The Eyes of the World eBook

This eBook from the Gutenberg Project consists of approximately 437 pages of information about The Eyes of the World.

The Eyes of the World eBook

This eBook from the Gutenberg Project consists of approximately 437 pages of information about The Eyes of the World.

Deeply moved by her honesty and by her simple trust in him; and charmed by the air of quiet, natural dignity with which she spoke of her gifts; the artist tried to thank her.

“And now,” he added, “the meaning—­tell me the meaning of your gifts.  You promised—­you remember—­that you would read the pretty riddle, when you came again.”

She laughed merrily.  “And haven’t you guessed the meaning?” she said in her teasing mood.

“How could I?” he retorted.  “I was not schooled in your mountains, you know.  Your world up here is still a strange world to me.”

Still smiling with the pleasure of her fancy, she replied, “But didn’t you ask me again and again to help you to know the mountains as I know them?”

“Yes,” he said, “but you would not promise.”

“I did better than promise”—­she returned—­“I brought you, from the mountains themselves, their three greatest gifts.”

He shook his head, with the air of a backward schoolboy—­“Won’t you read the lesson?”

“If you will work while I talk, I will,” she answered—­amused by the hopelessness of his manner and tone.

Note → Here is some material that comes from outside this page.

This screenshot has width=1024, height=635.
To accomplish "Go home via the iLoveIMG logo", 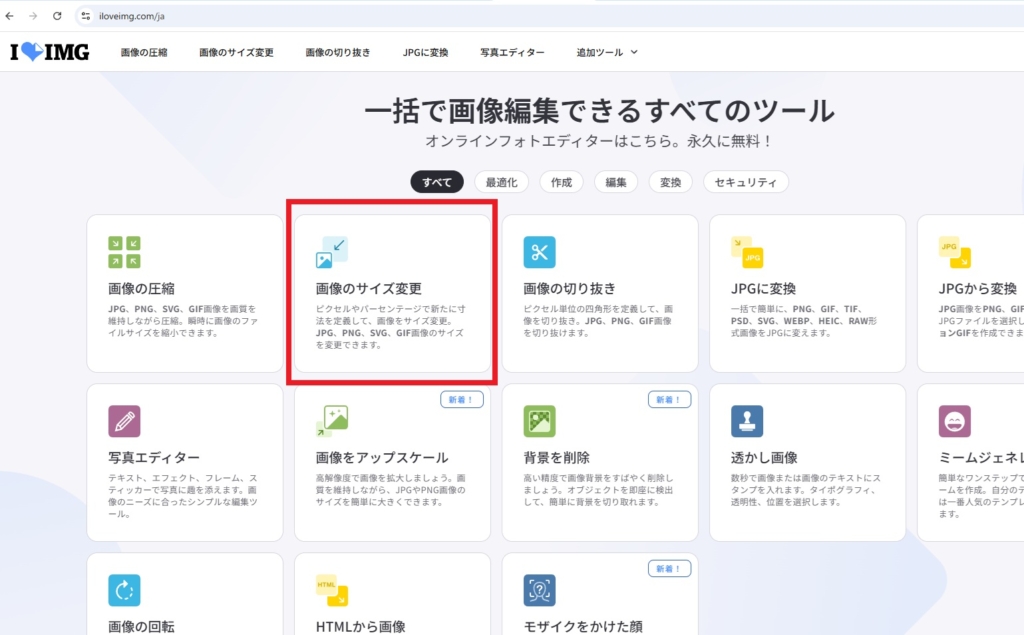I will click(x=49, y=52).
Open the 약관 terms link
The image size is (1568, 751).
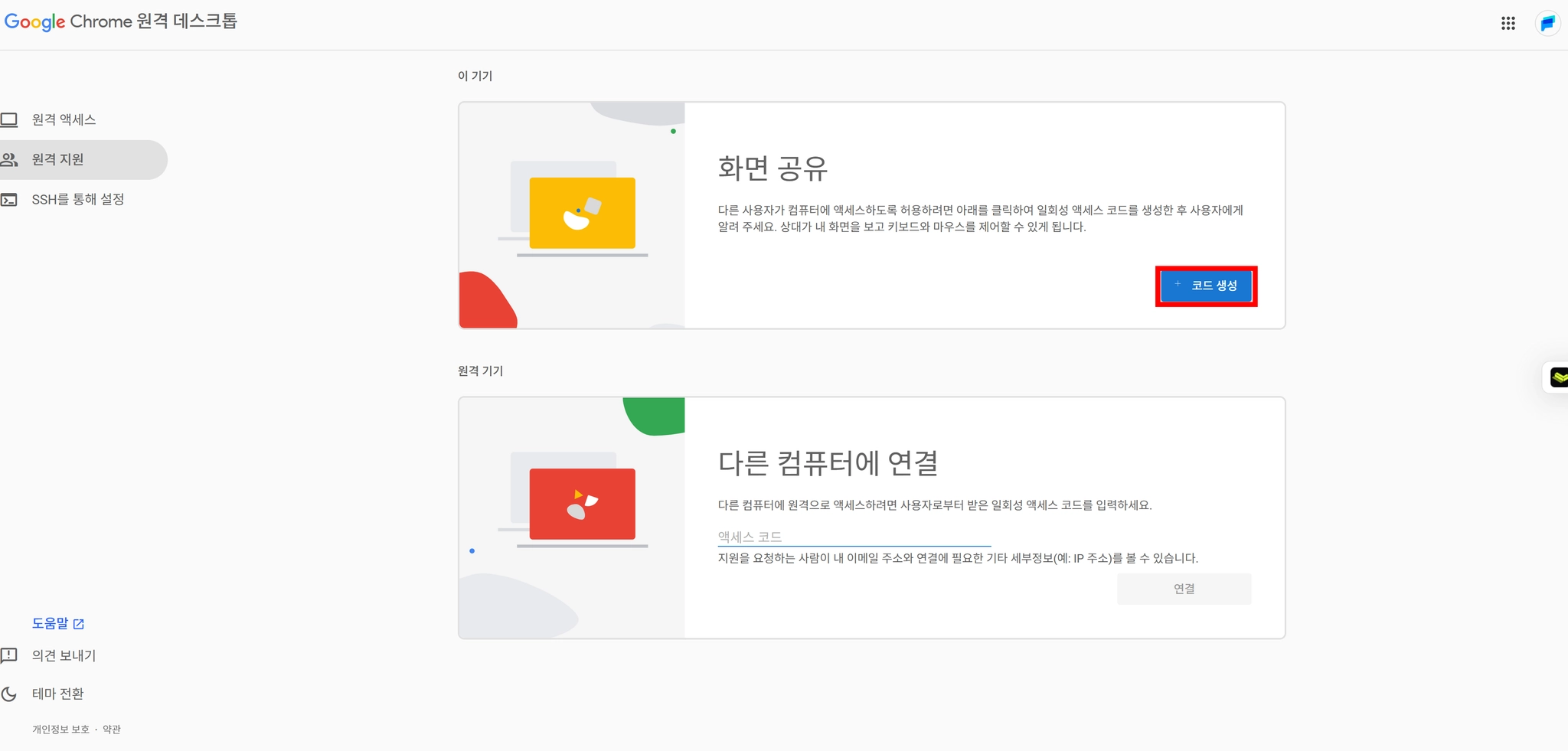pyautogui.click(x=112, y=729)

Obediently, he took up his brushes, and turned toward his picture.

Removing her hat, she seated herself on the ground, where she had woven the willow basket for the fish.

After a moment’s silence, she began—­timidly, at first, then with increasing confidence as she found words to express her charming fancy.  “First, you must know, that in all the wild life of the mountains there is no creature so strong—­in proportion to its size and weight, I mean—­as the trout that lives in the mountain streams.  Its home is in the icy torrents that are fed by the snows of the highest peaks and canyons.  It lives, literally, in the innermost heart and life of the hills.  It seeks its food at the foot of the falls, where the water boils in fierce fury; where the current swirls and leaps among the boulders; and where the stream rushes with all its might down the rocky channels.  With its muscles, fine as tempered steel, it forces its way against the strength of the stream—­conquering even the fifty-foot downward pour of a cataract.  Its strength is a silent strength.  It has no voice other than the voice of its own beautiful self.  And all its gleaming colors you may see, in the morning and in the evening, tinting the mighty heads and shoulders and sides of the hills themselves.  And so, the first gift that I brought you—­fresh from the mountain’s heart—­was the gift of the mountain’s strength.

“The second gift was gathered from bushes that were never planted by the hand of man.  They grow as free and untamed as the rains that water them, and the earth that feeds them, and the sunshine that sweetens hem.  In them is the flavor of mountain mists, and low hung clouds, and shining dew; the odor of moist leaf-mould, and unimpoverished soil; the pleasant tang of the sunshine; and the softer sweetness of the shady nooks where they grow.  In the second gift, I brought you the purity, and the flavor of the mountains.”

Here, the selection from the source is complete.